Friday 19 August 2011
Detachment and distance.
Ever since coming back from Sweden, I've had a lingering and persistent feeling of detachment and distance. Detachment from who I want to be, distance from what I want to be doing. Being more active, being more determined, being fitter, being more exploratory, being more progressive, making better use of my climbing time, being true to my self of exploration and inspiration. Something like Sweden (for example) was true to me, the sluggish, vague, floating along that I'm doing now is not.
This is symptomatic of a greater feeling of detachment and distance I feel from things in the past that were equally true to me. Although I am (slowly) working towards setting myself up for a lifestyle of action including climbing and travelling (in a general sense not in an extreme climbing bum sense), I feel like I'm in a fuzzy cocoon, in a sort of stasis while life outside goes on. While my fitness slips away unless I am totally diligent, while time passes slowly by, whilst things that have inspired me become more memory and less reality.
This is certainly not helped by my own utterly contrary and self-inhibiting predisposition to procrastination, indecision and inaction (an aspect of me that is totally at odds with what inspires me and what is true to me), and is probably not helped by side-effects of medication I am on (which I will be looking into this autumn).
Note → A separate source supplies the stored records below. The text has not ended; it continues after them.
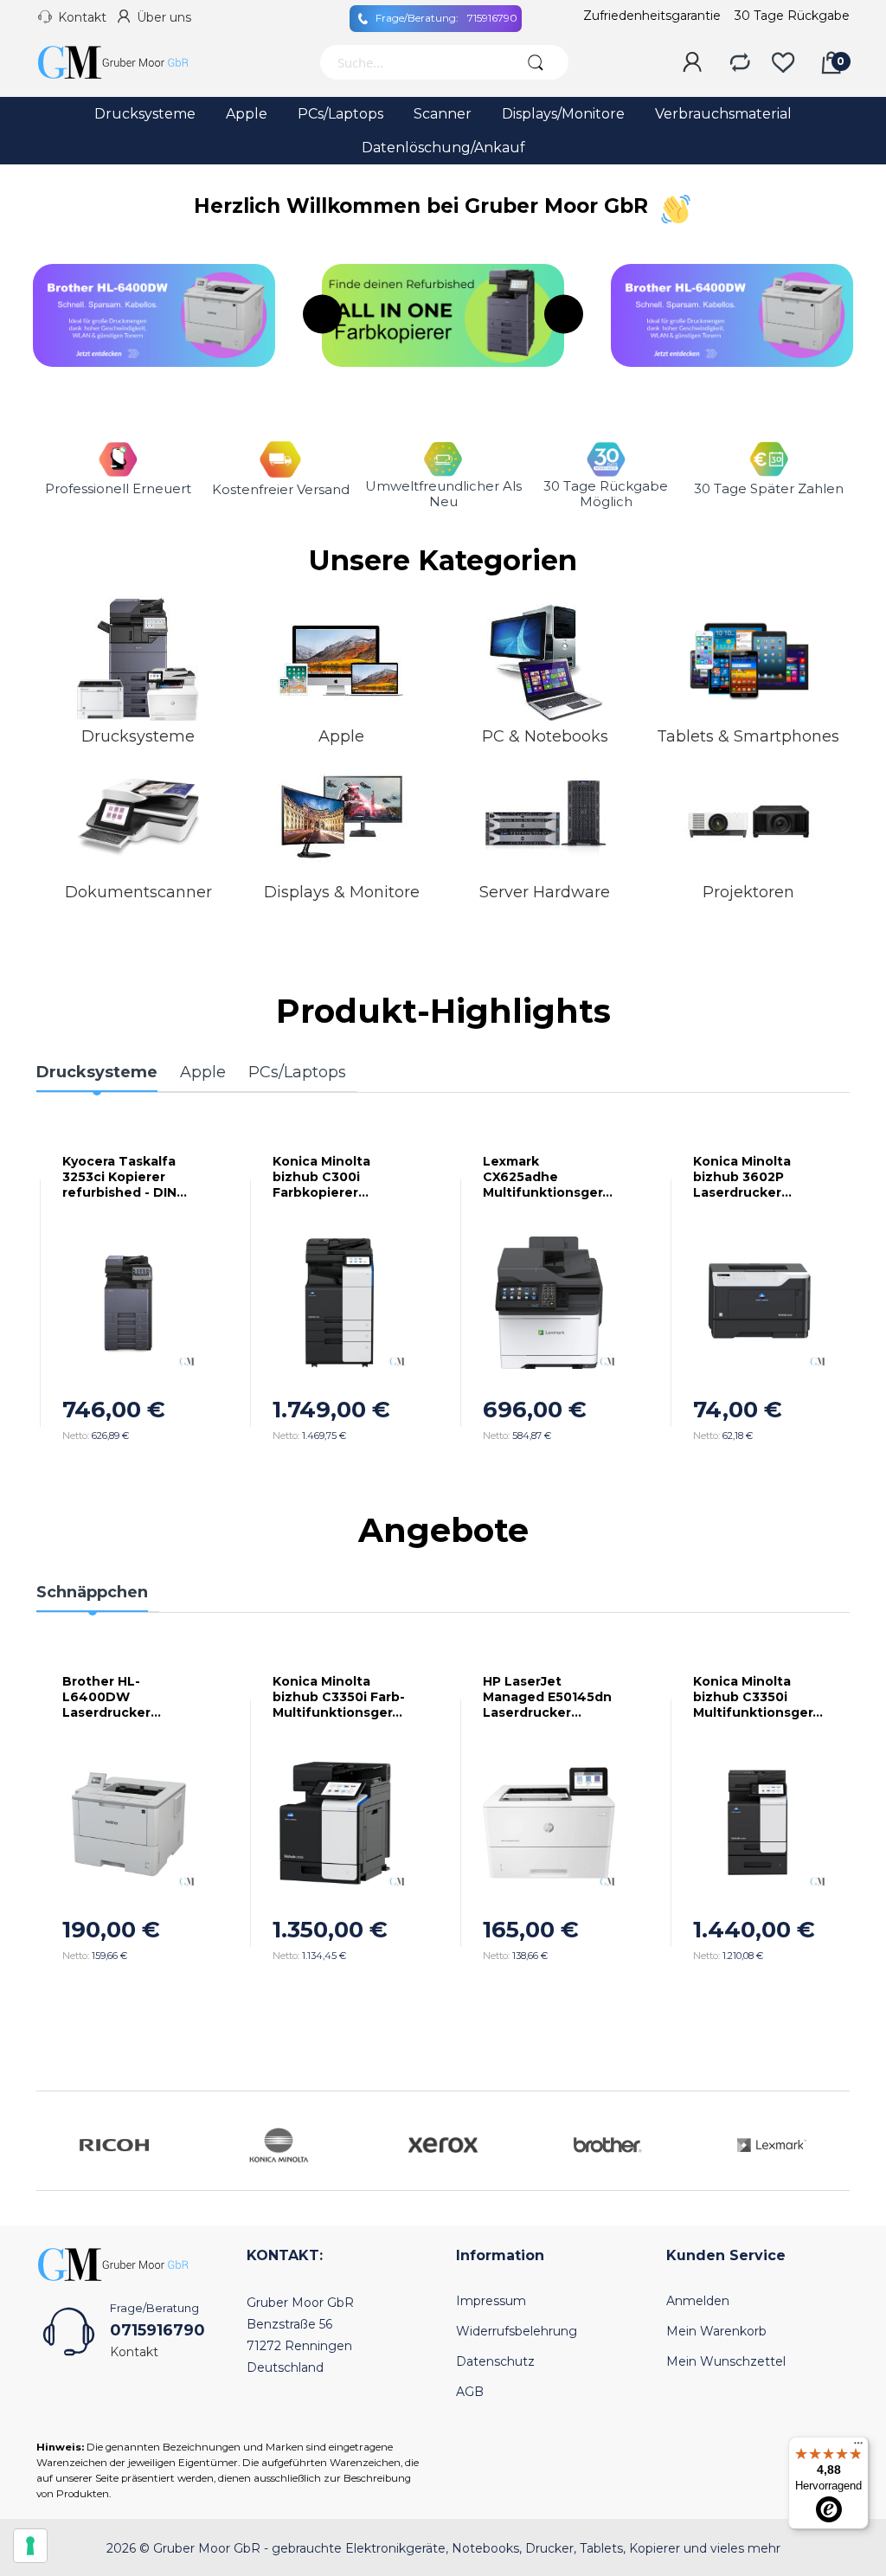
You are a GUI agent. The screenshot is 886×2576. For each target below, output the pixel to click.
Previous (322, 314)
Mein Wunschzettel (726, 2361)
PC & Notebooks (545, 736)
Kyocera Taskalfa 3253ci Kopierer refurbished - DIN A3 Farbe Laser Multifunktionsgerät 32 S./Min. (125, 1176)
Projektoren (748, 892)
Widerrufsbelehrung (516, 2331)
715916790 (446, 17)
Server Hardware (544, 892)
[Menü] (858, 2447)
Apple (341, 736)
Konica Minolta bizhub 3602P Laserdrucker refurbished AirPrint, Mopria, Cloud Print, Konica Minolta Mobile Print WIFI (759, 1176)
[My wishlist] (783, 63)
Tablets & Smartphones (748, 736)
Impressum (491, 2301)
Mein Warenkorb (716, 2331)
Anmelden (697, 2301)
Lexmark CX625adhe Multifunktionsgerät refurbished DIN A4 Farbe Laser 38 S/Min (546, 1176)
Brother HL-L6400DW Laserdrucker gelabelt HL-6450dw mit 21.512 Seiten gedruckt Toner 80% (122, 1696)
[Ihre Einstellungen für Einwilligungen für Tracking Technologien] (30, 2545)
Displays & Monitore (342, 892)
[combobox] (411, 62)
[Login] (692, 63)
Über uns (164, 17)
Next (563, 314)
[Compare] (739, 63)
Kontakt (82, 17)
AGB (470, 2391)
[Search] (536, 62)
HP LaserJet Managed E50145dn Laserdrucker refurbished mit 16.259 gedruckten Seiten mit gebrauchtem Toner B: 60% (547, 1696)
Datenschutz (495, 2361)
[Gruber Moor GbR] (127, 62)
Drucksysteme (138, 736)
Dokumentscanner (138, 892)
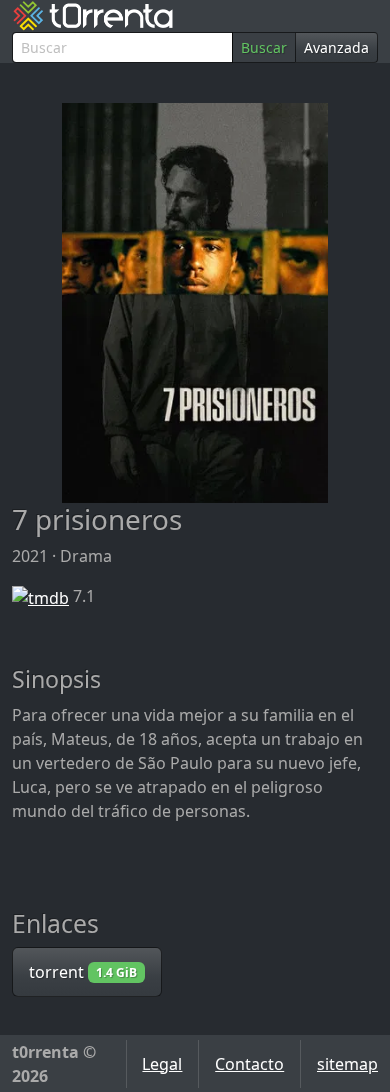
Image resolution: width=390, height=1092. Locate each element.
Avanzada (336, 47)
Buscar (264, 47)
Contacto (249, 1064)
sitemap (347, 1064)
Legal (162, 1064)
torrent (83, 972)
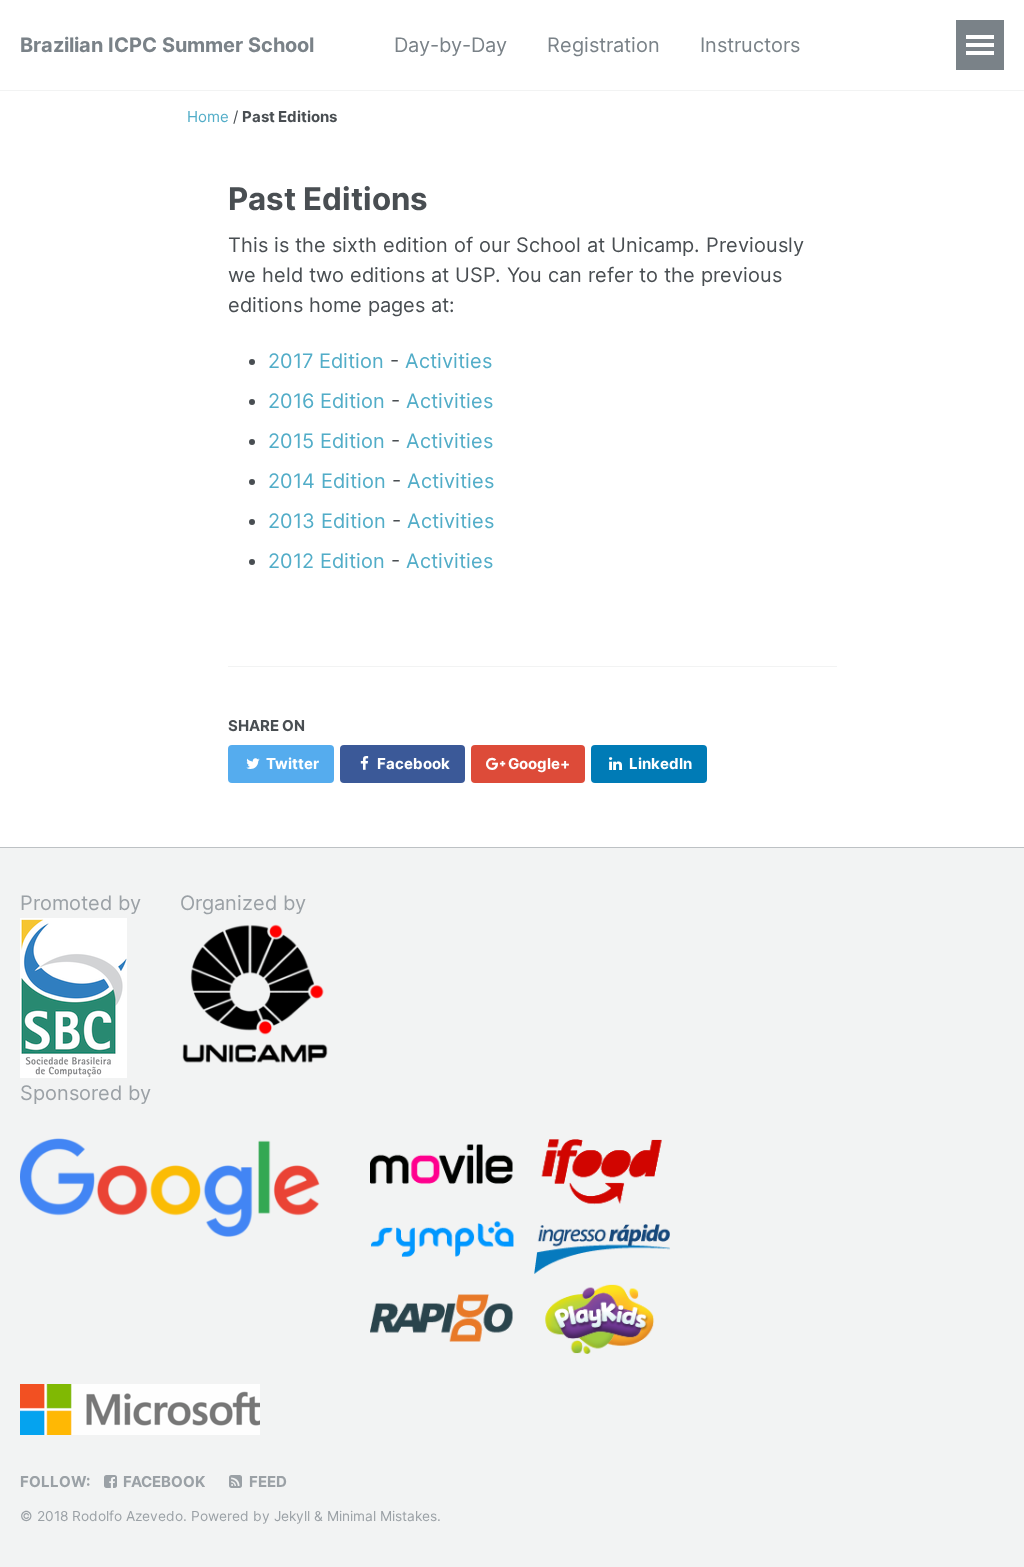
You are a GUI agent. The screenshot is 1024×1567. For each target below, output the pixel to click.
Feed (266, 1481)
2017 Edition (326, 361)
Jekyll (292, 1516)
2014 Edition (327, 481)
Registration (603, 45)
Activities (448, 361)
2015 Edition (326, 441)
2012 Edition (326, 561)
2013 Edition (327, 521)
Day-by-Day (450, 45)
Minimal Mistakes (382, 1516)
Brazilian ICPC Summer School (167, 45)
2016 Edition (326, 401)
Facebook (162, 1481)
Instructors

It is also not as drastic as this post might imply - what I've written might seem doomily emotive, but it is a subtle niggling malaise rather than an outright angstastrophe.
I write this because it is very much (although not entirely) climbing (and training and fitness and exploring) related. And because I try to clarify my thoughts and feelings to see if anything can be done about them. And I suppose that is, apart from just doing more and keeping more active, just this, which, of course, I already knew.